I guess I never thought being in your 20s signaled any type of transition. Does it? Okay, here’s another thing. I don’t know if it’s my age that’s getting me down or my occupation. The more time passes (as I result I grow older AND more experienced) the more I see people just not thinking for themselves. I see people believing what’s on TV, what they’re told by authority figures, what’s on the internet rather than forming their own opinions and looking critically at situations. Maybe this is because as a scientist, my number one job requirement is to question. Explore every avenue, keeping an open yet logical mind. Be skeptical, separate what is truth from simply what you want to be true. Because this methodology has been ingrained in me, I can’t help but be judgmental of those who don’t employ this type of thinking. But that doesn’t always allow me to be shed in the best light. In other words, I am terrified that I am becoming the classic intolerant scientist with a massive ego and a superiority complex, vastly removed from the “real world.” And by “real world” I mean the views of everyday people, not real current issues.

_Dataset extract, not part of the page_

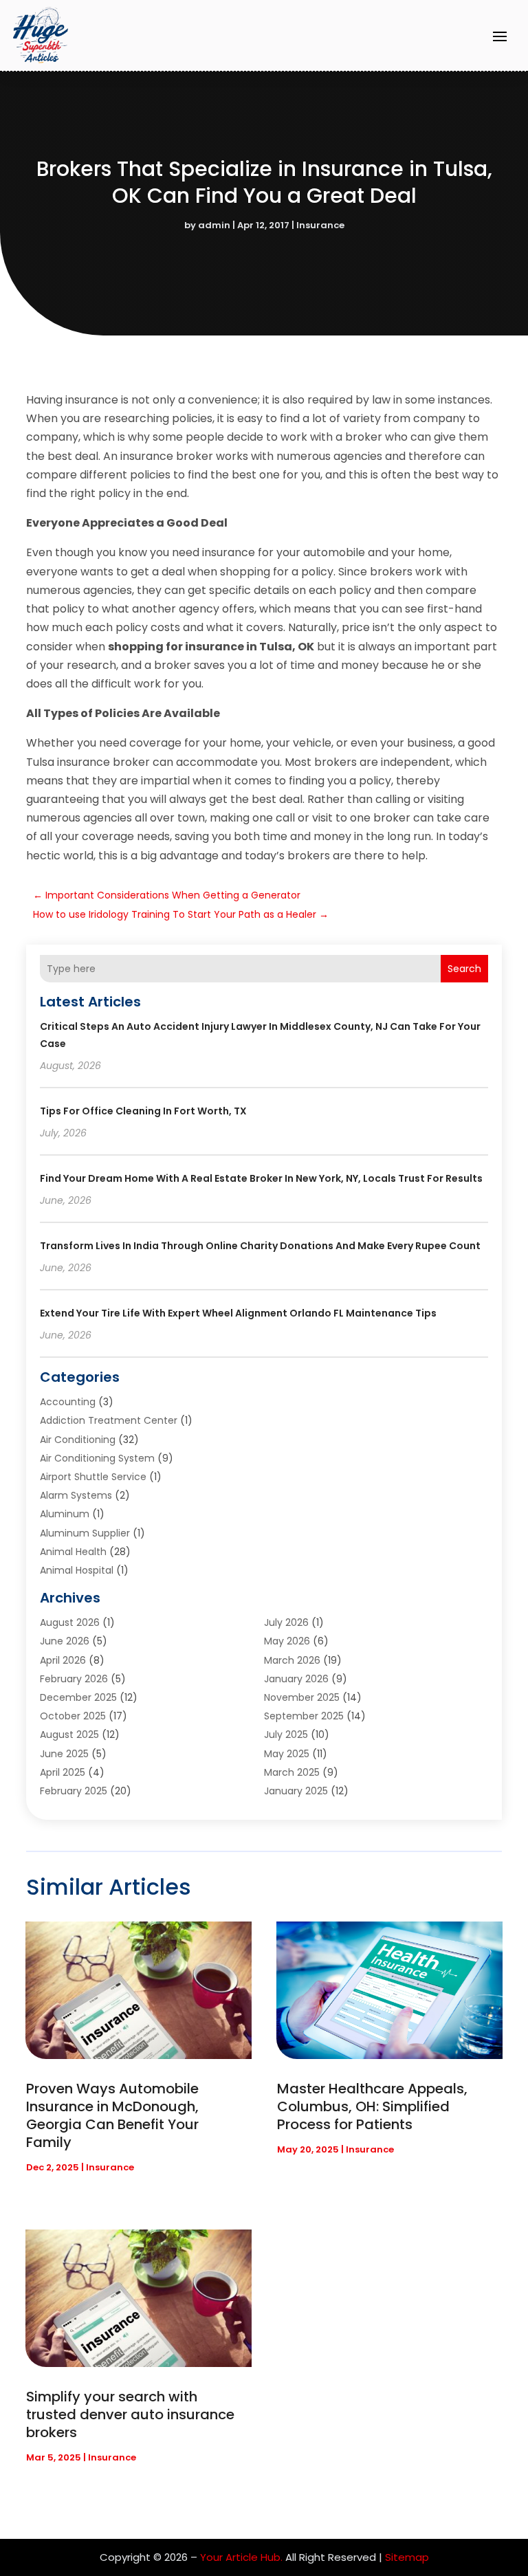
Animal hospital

What’s worse than being the classic intolerant scientist? Being the classic intolerant female scientist. When I did my internship at a national lab two summers ago, I greatly admired my boss, but swore I’d never be like her. All of her male employees called her a bitch behind her back. She was firm, unrelenting and aggressive. I watched her fight with another lead scientist for the ownership of a $10,000 furnace and she got it. I didn’t want to be like her because I didn’t want my employees to talk about me like that. Two years later and I could care less what people say about me. If they want to call me those names for being what they themselves force me to be through their own double standards, they can bite me. Yes, those double standards are unfair, but the alternative of rolling over and being walked over is unacceptable. Every now and then I still send her an email reminding her that she’s my role model. I know it embarrasses her but it has to make her happy too. So is it an age thing, a work thing or a gender thing I’m going through right now?
When I used to think of myself, it was as a timid, gentle, quiet, patient girl. I know I am not just those things anymore, but am I any of them? And why do I care about words that describe me? If anybody has any answers to these questions, feel free to share!